## RECORDS FOR THE TASK
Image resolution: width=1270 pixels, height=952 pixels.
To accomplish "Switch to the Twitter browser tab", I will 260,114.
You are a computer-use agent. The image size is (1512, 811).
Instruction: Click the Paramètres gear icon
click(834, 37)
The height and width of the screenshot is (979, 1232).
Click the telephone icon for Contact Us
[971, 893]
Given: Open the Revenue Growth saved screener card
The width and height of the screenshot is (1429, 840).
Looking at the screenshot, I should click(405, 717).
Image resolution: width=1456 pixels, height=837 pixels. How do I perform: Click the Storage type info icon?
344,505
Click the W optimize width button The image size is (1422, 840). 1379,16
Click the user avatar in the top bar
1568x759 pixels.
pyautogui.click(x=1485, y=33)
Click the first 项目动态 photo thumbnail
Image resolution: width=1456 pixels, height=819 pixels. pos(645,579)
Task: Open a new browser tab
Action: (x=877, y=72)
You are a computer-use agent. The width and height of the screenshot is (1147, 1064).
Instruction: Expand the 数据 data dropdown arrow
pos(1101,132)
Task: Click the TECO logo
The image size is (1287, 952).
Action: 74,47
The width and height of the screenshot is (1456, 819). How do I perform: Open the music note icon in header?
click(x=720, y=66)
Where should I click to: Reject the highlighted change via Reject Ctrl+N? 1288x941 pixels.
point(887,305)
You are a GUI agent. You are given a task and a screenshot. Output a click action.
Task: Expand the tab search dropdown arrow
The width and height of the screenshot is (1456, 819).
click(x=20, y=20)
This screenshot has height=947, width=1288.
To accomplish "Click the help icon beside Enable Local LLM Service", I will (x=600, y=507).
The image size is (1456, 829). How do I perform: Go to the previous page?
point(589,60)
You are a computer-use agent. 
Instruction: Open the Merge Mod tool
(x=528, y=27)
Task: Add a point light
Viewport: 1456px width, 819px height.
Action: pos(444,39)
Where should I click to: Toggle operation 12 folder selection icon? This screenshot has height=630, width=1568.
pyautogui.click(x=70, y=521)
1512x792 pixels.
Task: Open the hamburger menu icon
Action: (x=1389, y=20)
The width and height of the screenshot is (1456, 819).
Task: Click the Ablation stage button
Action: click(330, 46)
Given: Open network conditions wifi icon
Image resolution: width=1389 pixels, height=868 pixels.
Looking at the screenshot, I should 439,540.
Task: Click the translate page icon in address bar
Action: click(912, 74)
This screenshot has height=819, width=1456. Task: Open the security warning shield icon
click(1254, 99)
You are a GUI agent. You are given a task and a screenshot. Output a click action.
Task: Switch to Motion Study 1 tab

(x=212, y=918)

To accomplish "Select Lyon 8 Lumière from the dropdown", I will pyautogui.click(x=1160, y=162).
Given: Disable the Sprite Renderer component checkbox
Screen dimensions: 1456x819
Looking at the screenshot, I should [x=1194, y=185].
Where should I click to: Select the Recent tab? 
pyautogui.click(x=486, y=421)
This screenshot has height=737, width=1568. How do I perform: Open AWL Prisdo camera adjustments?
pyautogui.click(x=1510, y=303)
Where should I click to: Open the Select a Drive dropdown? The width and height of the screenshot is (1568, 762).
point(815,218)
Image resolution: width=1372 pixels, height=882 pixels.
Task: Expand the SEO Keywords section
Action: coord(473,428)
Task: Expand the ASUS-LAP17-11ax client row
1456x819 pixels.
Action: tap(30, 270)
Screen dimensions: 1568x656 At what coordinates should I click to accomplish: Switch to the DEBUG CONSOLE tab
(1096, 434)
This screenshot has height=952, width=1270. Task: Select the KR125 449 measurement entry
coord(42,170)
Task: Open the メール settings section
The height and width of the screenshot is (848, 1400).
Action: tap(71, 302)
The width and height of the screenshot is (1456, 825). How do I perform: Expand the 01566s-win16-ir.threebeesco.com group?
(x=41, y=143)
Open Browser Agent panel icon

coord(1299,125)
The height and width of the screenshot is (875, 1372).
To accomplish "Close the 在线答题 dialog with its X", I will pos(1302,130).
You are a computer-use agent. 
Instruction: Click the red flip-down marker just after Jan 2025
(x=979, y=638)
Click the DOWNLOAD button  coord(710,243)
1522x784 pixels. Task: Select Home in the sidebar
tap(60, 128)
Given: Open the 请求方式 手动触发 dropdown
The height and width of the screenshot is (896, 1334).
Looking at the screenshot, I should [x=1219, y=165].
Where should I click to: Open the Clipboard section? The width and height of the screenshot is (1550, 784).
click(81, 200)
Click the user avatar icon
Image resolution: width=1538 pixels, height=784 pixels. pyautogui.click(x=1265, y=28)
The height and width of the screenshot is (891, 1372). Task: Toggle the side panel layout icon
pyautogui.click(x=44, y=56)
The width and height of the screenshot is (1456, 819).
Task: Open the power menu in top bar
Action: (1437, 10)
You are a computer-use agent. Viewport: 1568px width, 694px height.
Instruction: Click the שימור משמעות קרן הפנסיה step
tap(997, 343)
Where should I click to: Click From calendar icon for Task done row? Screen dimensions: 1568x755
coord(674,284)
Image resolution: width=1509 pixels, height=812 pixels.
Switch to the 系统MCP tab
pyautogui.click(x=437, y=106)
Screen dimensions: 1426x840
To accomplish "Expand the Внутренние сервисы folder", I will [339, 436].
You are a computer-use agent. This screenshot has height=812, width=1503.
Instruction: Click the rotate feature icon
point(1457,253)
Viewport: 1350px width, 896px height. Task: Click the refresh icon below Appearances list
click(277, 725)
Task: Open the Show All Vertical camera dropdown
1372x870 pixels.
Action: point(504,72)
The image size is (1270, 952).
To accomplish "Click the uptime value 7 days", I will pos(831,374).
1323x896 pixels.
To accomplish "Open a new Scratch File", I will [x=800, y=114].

## YOUR GOAL
Every entry that appears above should be duplicated exactly.

## OUTPUT
Image resolution: width=1270 pixels, height=952 pixels.
To accomplish "Switch to the Twitter browser tab", I will 260,114.
You are a computer-use agent. The image size is (1512, 811).
Instruction: Click the Paramètres gear icon
click(834, 37)
The height and width of the screenshot is (979, 1232).
Click the telephone icon for Contact Us
[971, 893]
Given: Open the Revenue Growth saved screener card
The width and height of the screenshot is (1429, 840).
Looking at the screenshot, I should click(405, 717).
Image resolution: width=1456 pixels, height=837 pixels. How do I perform: Click the Storage type info icon?
344,505
Click the W optimize width button The image size is (1422, 840). 1379,16
Click the user avatar in the top bar
1568x759 pixels.
pyautogui.click(x=1485, y=33)
Click the first 项目动态 photo thumbnail
Image resolution: width=1456 pixels, height=819 pixels. pos(645,579)
Task: Open a new browser tab
Action: (x=877, y=72)
You are a computer-use agent. The width and height of the screenshot is (1147, 1064).
Instruction: Expand the 数据 data dropdown arrow
pos(1101,132)
Task: Click the TECO logo
The image size is (1287, 952).
Action: 74,47
The width and height of the screenshot is (1456, 819). How do I perform: Open the music note icon in header?
click(x=720, y=66)
Where should I click to: Reject the highlighted change via Reject Ctrl+N? 1288x941 pixels.
point(887,305)
You are a GUI agent. You are given a task and a screenshot. Output a click action.
Task: Expand the tab search dropdown arrow
The width and height of the screenshot is (1456, 819).
click(x=20, y=20)
This screenshot has height=947, width=1288.
To accomplish "Click the help icon beside Enable Local LLM Service", I will (x=600, y=507).
The image size is (1456, 829). How do I perform: Go to the previous page?
point(589,60)
You are a computer-use agent. 
Instruction: Open the Merge Mod tool
(x=528, y=27)
Task: Add a point light
Viewport: 1456px width, 819px height.
Action: pos(444,39)
Where should I click to: Toggle operation 12 folder selection icon? This screenshot has height=630, width=1568.
pyautogui.click(x=70, y=521)
1512x792 pixels.
Task: Open the hamburger menu icon
Action: (x=1389, y=20)
The width and height of the screenshot is (1456, 819).
Task: Click the Ablation stage button
Action: click(330, 46)
Given: Open network conditions wifi icon
Image resolution: width=1389 pixels, height=868 pixels.
Looking at the screenshot, I should 439,540.
Task: Click the translate page icon in address bar
Action: click(912, 74)
This screenshot has height=819, width=1456. Task: Open the security warning shield icon
click(1254, 99)
You are a GUI agent. You are given a task and a screenshot. Output a click action.
Task: Switch to Motion Study 1 tab

(x=212, y=918)

To accomplish "Select Lyon 8 Lumière from the dropdown", I will pyautogui.click(x=1160, y=162).
Given: Disable the Sprite Renderer component checkbox
Screen dimensions: 1456x819
Looking at the screenshot, I should [x=1194, y=185].
Where should I click to: Select the Recent tab? 
pyautogui.click(x=486, y=421)
This screenshot has height=737, width=1568. How do I perform: Open AWL Prisdo camera adjustments?
pyautogui.click(x=1510, y=303)
Where should I click to: Open the Select a Drive dropdown? The width and height of the screenshot is (1568, 762).
point(815,218)
Image resolution: width=1372 pixels, height=882 pixels.
Task: Expand the SEO Keywords section
Action: coord(473,428)
Task: Expand the ASUS-LAP17-11ax client row
1456x819 pixels.
Action: tap(30, 270)
Screen dimensions: 1568x656 At what coordinates should I click to accomplish: Switch to the DEBUG CONSOLE tab
(1096, 434)
This screenshot has height=952, width=1270. Task: Select the KR125 449 measurement entry
coord(42,170)
Task: Open the メール settings section
The height and width of the screenshot is (848, 1400).
Action: tap(71, 302)
The width and height of the screenshot is (1456, 825). How do I perform: Expand the 01566s-win16-ir.threebeesco.com group?
(x=41, y=143)
Open Browser Agent panel icon

coord(1299,125)
The height and width of the screenshot is (875, 1372).
To accomplish "Close the 在线答题 dialog with its X", I will pos(1302,130).
You are a computer-use agent. 
Instruction: Click the red flip-down marker just after Jan 2025
(x=979, y=638)
Click the DOWNLOAD button  coord(710,243)
1522x784 pixels. Task: Select Home in the sidebar
tap(60, 128)
Given: Open the 请求方式 手动触发 dropdown
The height and width of the screenshot is (896, 1334).
Looking at the screenshot, I should [x=1219, y=165].
Where should I click to: Open the Clipboard section? The width and height of the screenshot is (1550, 784).
click(81, 200)
Click the user avatar icon
Image resolution: width=1538 pixels, height=784 pixels. pyautogui.click(x=1265, y=28)
The height and width of the screenshot is (891, 1372). Task: Toggle the side panel layout icon
pyautogui.click(x=44, y=56)
The width and height of the screenshot is (1456, 819).
Task: Open the power menu in top bar
Action: (1437, 10)
You are a computer-use agent. Viewport: 1568px width, 694px height.
Instruction: Click the שימור משמעות קרן הפנסיה step
tap(997, 343)
Where should I click to: Click From calendar icon for Task done row? Screen dimensions: 1568x755
coord(674,284)
Image resolution: width=1509 pixels, height=812 pixels.
Switch to the 系统MCP tab
pyautogui.click(x=437, y=106)
Screen dimensions: 1426x840
To accomplish "Expand the Внутренние сервисы folder", I will [339, 436].
You are a computer-use agent. This screenshot has height=812, width=1503.
Instruction: Click the rotate feature icon
point(1457,253)
Viewport: 1350px width, 896px height. Task: Click the refresh icon below Appearances list
click(277, 725)
Task: Open the Show All Vertical camera dropdown
1372x870 pixels.
Action: point(504,72)
The image size is (1270, 952).
To accomplish "Click the uptime value 7 days", I will pos(831,374).
1323x896 pixels.
To accomplish "Open a new Scratch File", I will [x=800, y=114].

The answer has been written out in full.